AIM
Return each line of the data below verbatim, leaving out the pictures.
= = =
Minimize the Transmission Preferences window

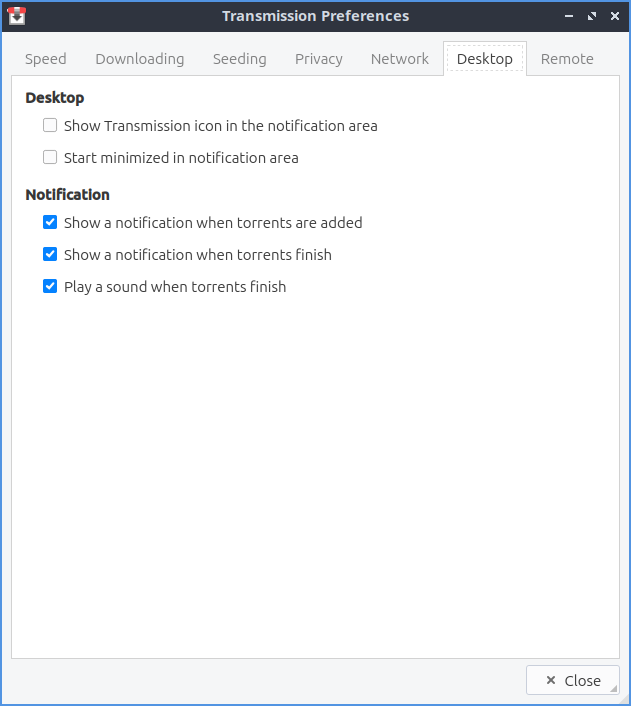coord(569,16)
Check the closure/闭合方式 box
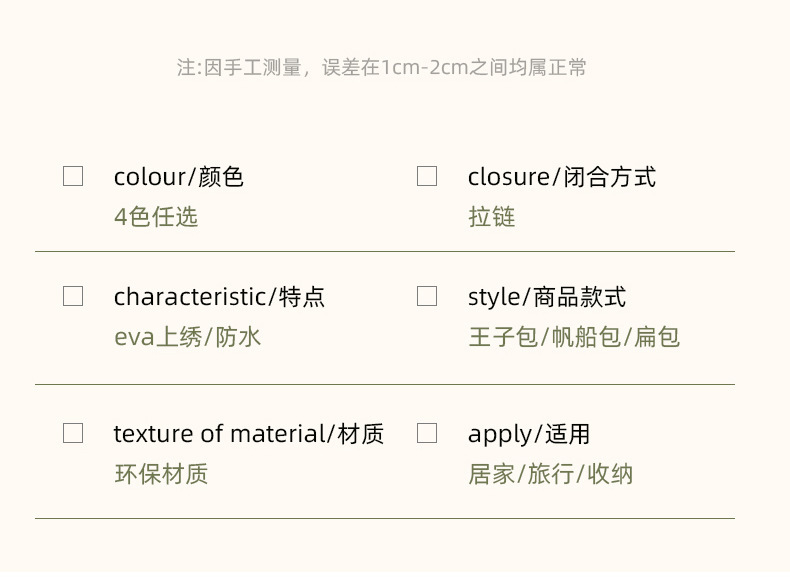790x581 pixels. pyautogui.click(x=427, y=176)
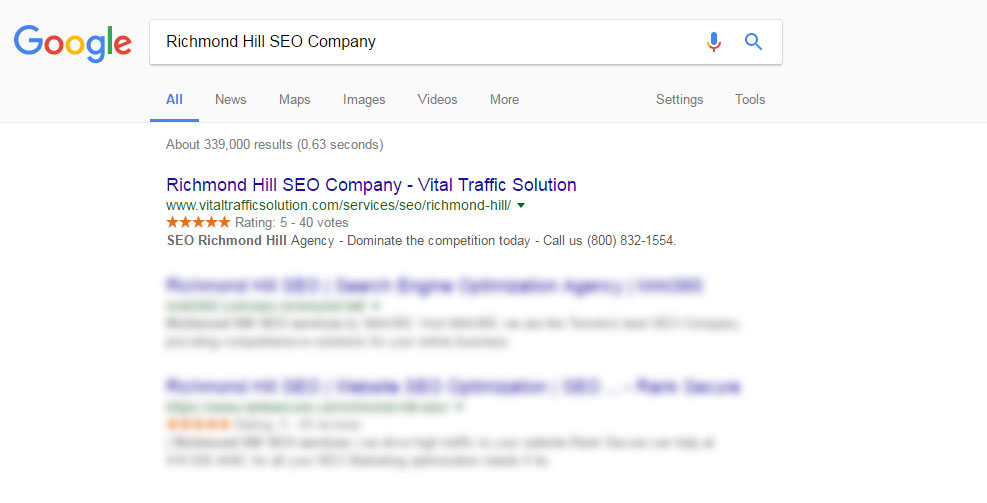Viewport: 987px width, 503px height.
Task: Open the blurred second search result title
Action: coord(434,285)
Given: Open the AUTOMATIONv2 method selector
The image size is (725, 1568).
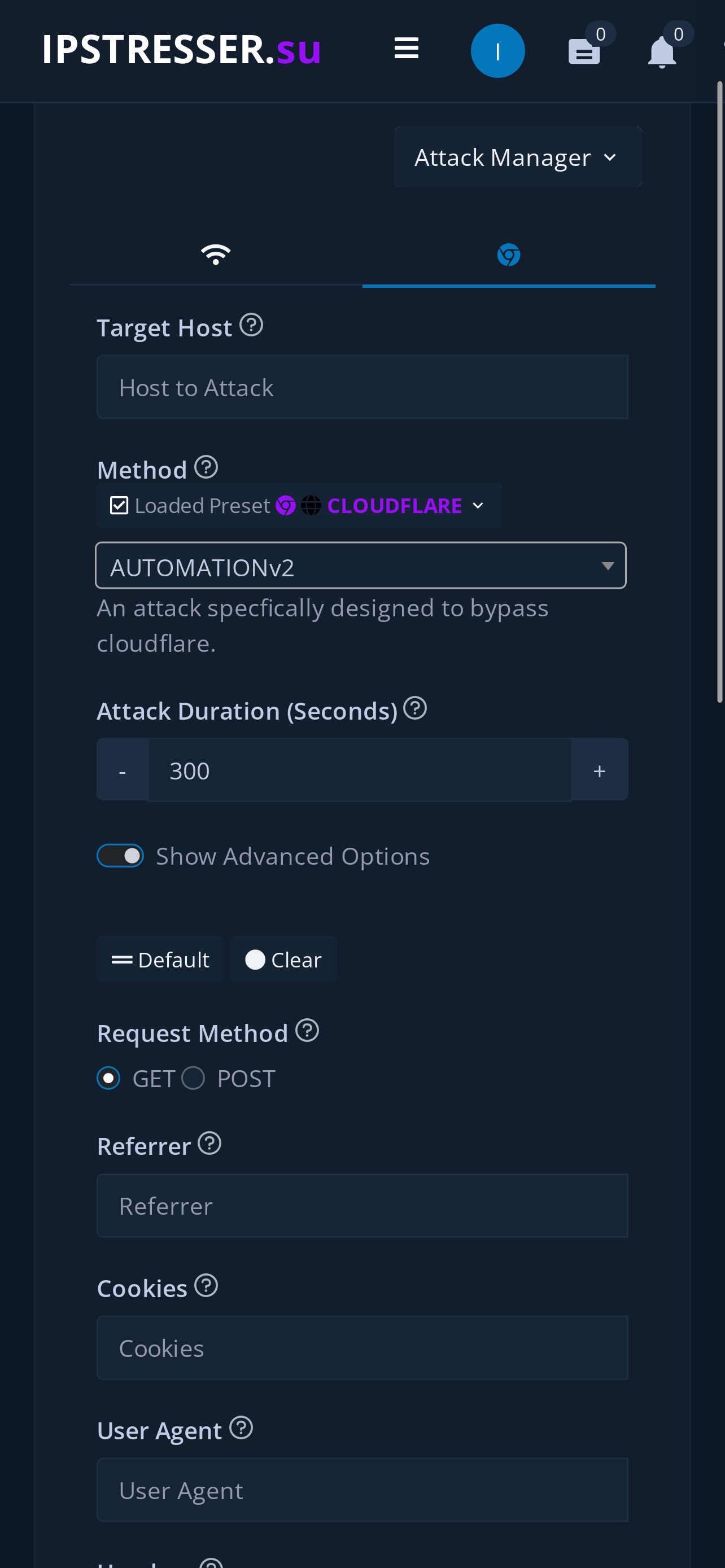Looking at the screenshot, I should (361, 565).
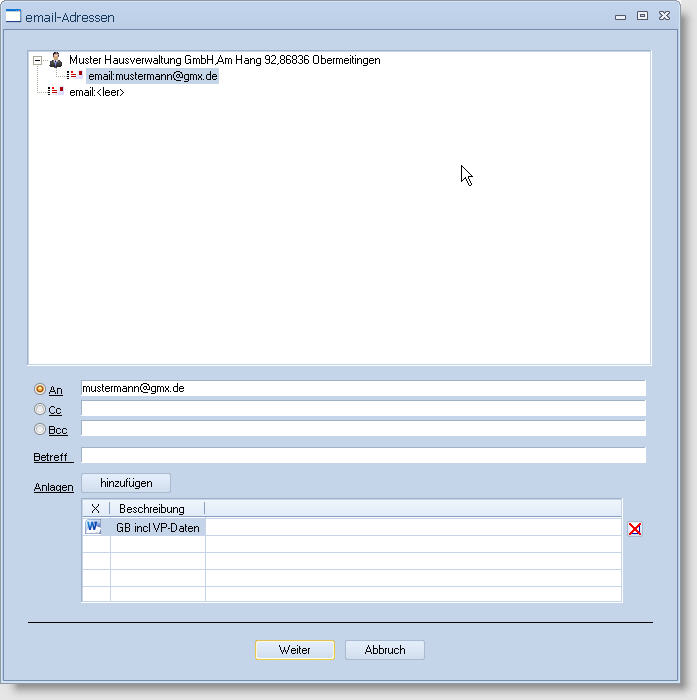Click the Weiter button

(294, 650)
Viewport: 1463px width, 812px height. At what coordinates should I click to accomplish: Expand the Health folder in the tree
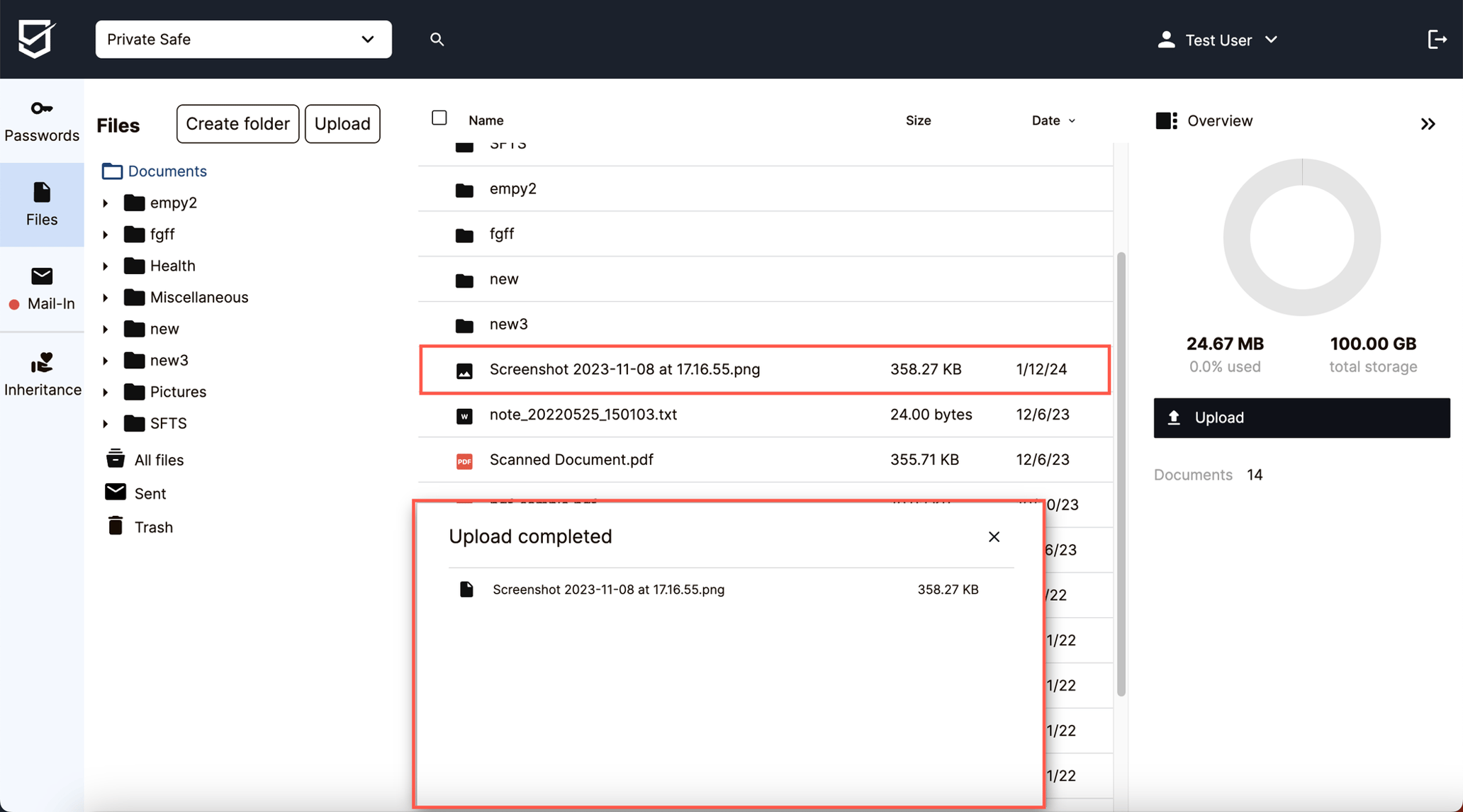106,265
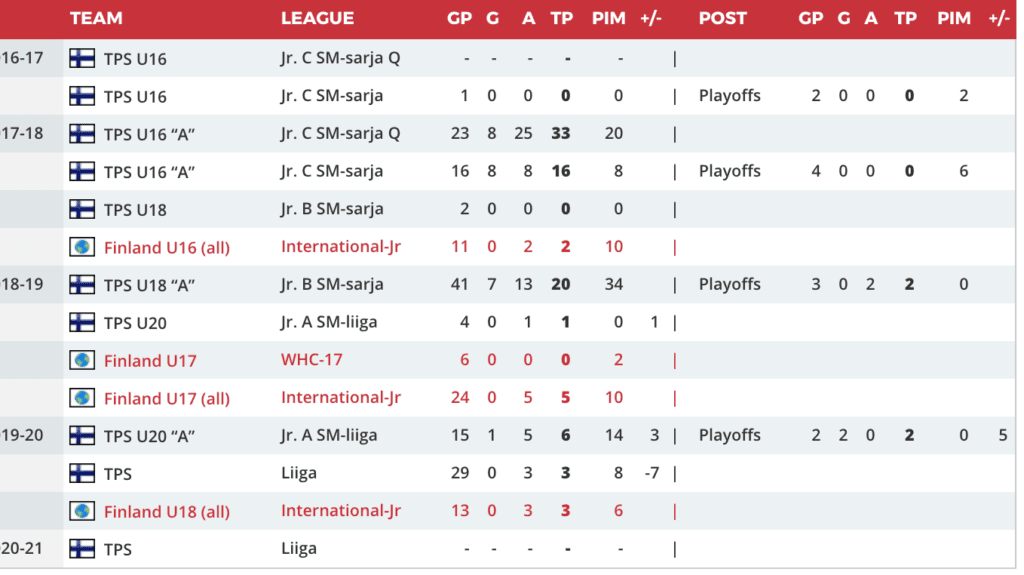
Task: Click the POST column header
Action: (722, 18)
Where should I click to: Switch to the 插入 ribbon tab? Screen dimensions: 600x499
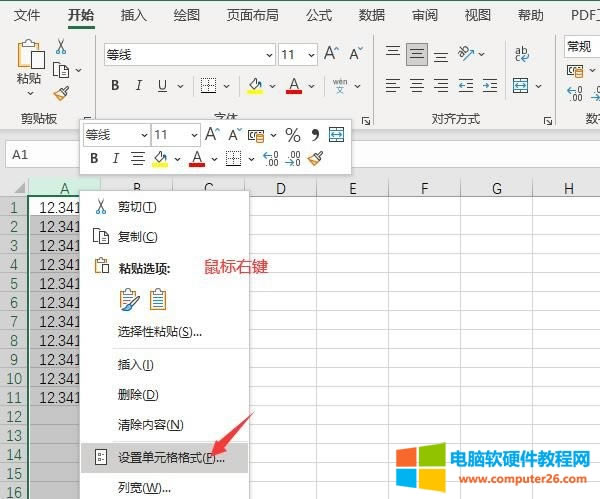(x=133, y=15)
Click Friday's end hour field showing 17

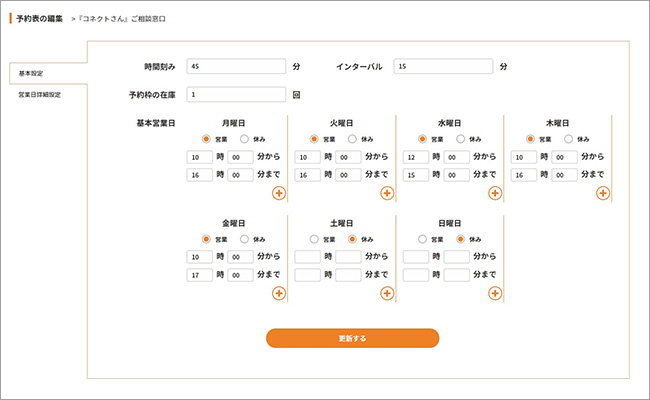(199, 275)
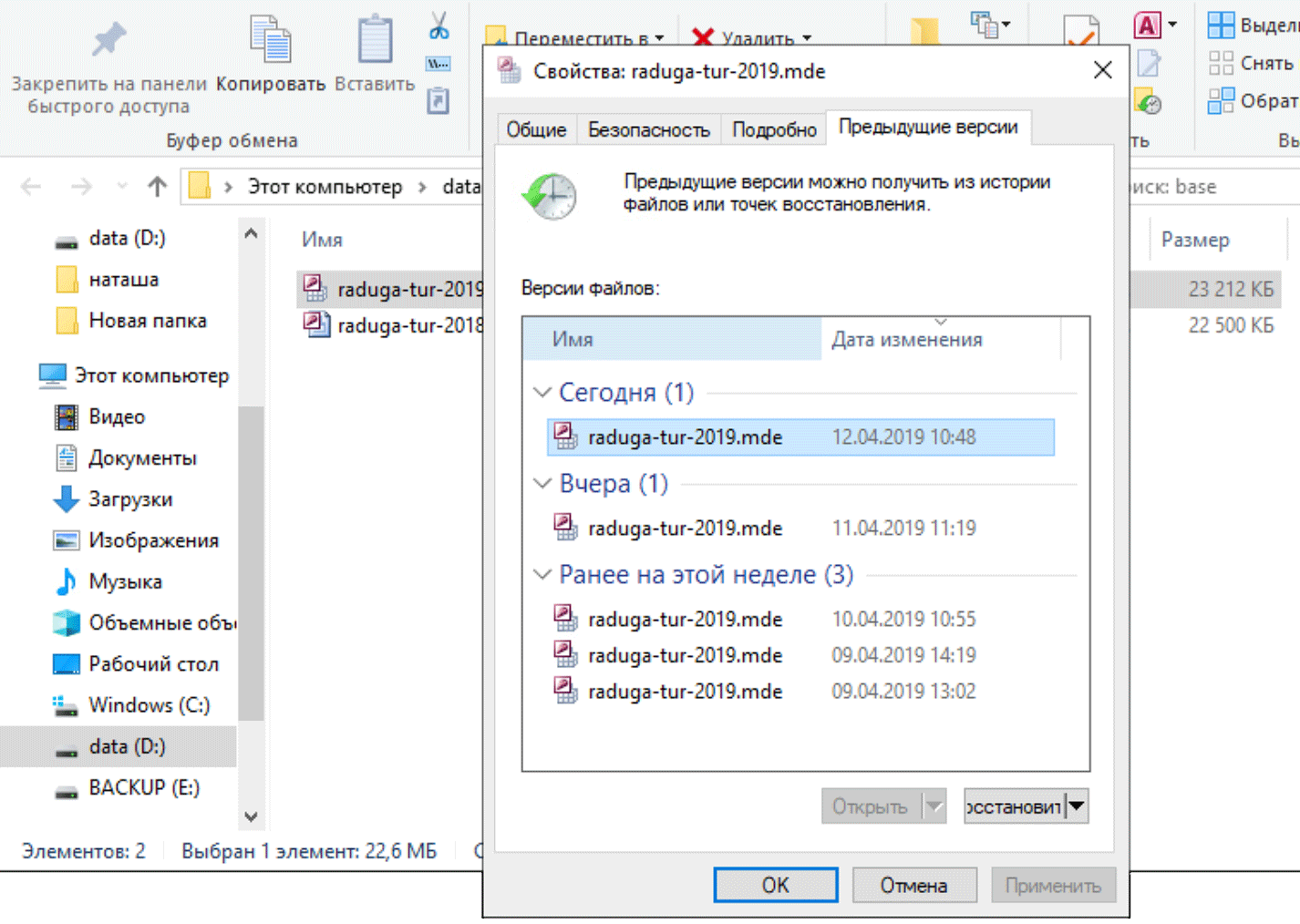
= = =
TASK RESULT
Minimize the Transmission Preferences window

coord(569,16)
Check the closure/闭合方式 box
790x581 pixels. pyautogui.click(x=427, y=176)
Viewport: 987px width, 503px height.
Task: Open the blurred second search result title
Action: coord(434,285)
Given: Open the AUTOMATIONv2 method selector
The image size is (725, 1568).
Looking at the screenshot, I should (361, 565).
Click the Weiter button

(294, 650)
Viewport: 1463px width, 812px height. At what coordinates should I click to accomplish: Expand the Health folder in the tree
106,265
Task: Click the POST column header
Action: (722, 18)
Where should I click to: Switch to the 插入 ribbon tab? Screen dimensions: 600x499
(x=133, y=15)
Click Friday's end hour field showing 17

(199, 275)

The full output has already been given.